On Election Day, Kuech won a seat on the Gorham Town Council. Since that time, members of the Gorham Town Council have twice refused to seat her, citing the Town Charter. The Town Charter states that no council members shall hold an office or profit under the Town Charter or Ordinances. However, Gorham’s town attorney provided legal advice to the Council stating Kuech was not precluded by the Town Charter from being seated on the Council. Still, the Council refused to honor the will of the voters and its own attorney’s advice. Read the Gorham town attorney’s advice here. Kuech won her seat in a six-way race for three seats, ousting incumbent Paul Smith. Kuech was the only non-incumbent to win.
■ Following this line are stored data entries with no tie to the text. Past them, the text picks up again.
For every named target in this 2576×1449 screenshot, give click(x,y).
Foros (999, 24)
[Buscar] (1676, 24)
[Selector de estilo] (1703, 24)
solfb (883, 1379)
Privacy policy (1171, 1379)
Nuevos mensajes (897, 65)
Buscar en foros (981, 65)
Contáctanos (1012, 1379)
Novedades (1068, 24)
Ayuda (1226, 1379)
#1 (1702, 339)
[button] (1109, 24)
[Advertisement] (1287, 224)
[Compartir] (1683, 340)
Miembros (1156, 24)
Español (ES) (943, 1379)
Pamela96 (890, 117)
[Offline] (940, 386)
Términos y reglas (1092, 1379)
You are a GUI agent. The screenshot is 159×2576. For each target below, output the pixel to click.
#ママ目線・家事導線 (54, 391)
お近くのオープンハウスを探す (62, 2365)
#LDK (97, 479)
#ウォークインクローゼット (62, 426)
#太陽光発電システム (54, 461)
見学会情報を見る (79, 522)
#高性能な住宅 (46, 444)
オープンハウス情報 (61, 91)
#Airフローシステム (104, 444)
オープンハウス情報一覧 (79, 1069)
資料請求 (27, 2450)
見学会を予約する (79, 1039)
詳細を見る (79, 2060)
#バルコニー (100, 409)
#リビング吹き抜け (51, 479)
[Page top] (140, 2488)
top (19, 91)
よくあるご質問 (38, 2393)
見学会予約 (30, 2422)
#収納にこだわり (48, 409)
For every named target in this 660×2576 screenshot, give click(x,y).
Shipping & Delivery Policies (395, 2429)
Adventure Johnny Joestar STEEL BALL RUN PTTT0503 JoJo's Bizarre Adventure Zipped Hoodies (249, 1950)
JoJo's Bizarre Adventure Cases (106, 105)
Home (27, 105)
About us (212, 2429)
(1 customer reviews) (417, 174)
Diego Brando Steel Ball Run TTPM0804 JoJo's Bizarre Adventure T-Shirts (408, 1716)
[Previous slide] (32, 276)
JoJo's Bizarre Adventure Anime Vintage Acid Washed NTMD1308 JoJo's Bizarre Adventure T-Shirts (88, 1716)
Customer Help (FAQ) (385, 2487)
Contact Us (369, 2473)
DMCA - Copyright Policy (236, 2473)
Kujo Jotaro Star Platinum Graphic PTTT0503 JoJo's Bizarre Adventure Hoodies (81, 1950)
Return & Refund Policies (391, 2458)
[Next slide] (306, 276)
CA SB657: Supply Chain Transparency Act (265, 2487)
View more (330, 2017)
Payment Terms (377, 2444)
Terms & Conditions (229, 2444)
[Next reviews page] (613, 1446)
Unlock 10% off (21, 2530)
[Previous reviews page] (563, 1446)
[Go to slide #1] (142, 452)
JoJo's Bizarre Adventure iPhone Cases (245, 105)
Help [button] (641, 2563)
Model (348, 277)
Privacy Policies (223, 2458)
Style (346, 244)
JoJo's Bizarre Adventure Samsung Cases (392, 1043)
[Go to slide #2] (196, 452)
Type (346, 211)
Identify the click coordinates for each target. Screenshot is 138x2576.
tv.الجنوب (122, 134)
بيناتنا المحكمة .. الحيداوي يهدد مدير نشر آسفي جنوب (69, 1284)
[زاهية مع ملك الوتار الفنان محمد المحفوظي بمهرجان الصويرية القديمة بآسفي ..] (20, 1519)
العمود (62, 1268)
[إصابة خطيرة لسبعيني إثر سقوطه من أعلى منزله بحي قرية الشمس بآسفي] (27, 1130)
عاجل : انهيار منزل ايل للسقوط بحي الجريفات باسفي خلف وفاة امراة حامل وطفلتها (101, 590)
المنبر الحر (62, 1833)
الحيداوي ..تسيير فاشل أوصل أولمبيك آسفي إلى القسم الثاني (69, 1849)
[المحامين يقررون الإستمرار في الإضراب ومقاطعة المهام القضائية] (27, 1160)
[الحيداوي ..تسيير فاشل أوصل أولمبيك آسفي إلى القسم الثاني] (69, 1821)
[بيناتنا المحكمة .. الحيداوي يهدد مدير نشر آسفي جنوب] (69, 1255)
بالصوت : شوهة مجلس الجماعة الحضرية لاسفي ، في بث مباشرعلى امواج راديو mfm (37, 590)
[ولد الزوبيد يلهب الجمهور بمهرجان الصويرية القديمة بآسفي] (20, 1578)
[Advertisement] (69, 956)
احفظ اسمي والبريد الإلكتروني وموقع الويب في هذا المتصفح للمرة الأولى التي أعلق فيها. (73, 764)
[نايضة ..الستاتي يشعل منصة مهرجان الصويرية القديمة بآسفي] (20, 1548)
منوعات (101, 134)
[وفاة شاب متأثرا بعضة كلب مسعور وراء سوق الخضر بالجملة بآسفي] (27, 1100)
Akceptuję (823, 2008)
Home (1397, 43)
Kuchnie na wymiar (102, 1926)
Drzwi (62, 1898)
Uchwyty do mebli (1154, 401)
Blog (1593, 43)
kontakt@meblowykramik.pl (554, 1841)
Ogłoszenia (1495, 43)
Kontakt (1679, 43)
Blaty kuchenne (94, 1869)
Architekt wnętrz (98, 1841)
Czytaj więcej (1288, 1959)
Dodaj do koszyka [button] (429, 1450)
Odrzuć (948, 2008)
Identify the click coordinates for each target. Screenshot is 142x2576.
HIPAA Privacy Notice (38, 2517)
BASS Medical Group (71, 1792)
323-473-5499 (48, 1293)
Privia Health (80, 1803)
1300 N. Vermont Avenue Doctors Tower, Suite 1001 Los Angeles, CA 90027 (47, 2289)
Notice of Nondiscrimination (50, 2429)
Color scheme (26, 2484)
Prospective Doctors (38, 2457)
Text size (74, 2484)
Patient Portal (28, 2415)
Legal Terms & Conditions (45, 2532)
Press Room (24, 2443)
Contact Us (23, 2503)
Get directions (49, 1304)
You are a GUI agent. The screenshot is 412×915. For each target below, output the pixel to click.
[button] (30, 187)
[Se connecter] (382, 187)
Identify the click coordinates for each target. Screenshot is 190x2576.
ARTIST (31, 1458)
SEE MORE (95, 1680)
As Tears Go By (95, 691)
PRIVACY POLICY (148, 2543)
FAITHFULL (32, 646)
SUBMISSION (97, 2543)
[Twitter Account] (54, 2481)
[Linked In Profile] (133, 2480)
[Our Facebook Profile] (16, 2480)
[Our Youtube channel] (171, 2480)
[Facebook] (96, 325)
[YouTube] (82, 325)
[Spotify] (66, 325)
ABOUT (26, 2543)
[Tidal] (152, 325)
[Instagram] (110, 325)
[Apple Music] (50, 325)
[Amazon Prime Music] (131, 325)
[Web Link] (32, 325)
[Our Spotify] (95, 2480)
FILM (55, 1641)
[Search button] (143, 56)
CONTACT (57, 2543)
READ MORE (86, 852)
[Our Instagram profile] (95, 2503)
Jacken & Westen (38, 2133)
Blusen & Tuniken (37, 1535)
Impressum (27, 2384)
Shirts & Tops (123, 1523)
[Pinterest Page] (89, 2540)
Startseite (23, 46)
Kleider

“I ran to be on the town council in my hometown because I love Gorham, I love our schools, and want to represent the people in this great town. I was ecstatic when I won and am excited to serve-but now as the current town council tries to stifle the voice of the voters and disqualify me-I’m beyond disheartened. Ignoring the outcome of a valid election is certainly not how we teach civics,” said Janet Kuech, elected town councilor and Gorham Ed Tech.
The lawsuit contends the refusal to seat Janet Kuech as a town councilor is an infringement of the rights and privileges granted in the Maine Constitution to Kuech and those who voted for her on November 5, 2019.
“Instead of respecting the town voters and the rule of law, these town councilors have doubled down in their lawlessness by moving forward and posting a notice for a new election scheduled in March of 2020 for the seat that Janet Kuech won and for which they refuse to seat her,” said attorney Jonathan Goodman, who has been hired by MEA to represent Kuech.
The MEA and NEA are helping Kuech, a member of both Associations, as she continues to fight for what she deserves.
“As educators we teach our students to use their voices and speak up for what they believe in and in this case it’s the educators who are using our voices to speak up in favor of democracy. We cannot sit idly by and watch someone try and steal an election away from an educator who has served her students for decades and has now won the right to serve her community. MEA will go to great lengths to protect our democratic values in this state and hopes the courts act quickly and allow Janet to serve in the role she clearly deserves,” said MEA President Grace Leavitt.
A date for a hearing on the matter has not yet been set.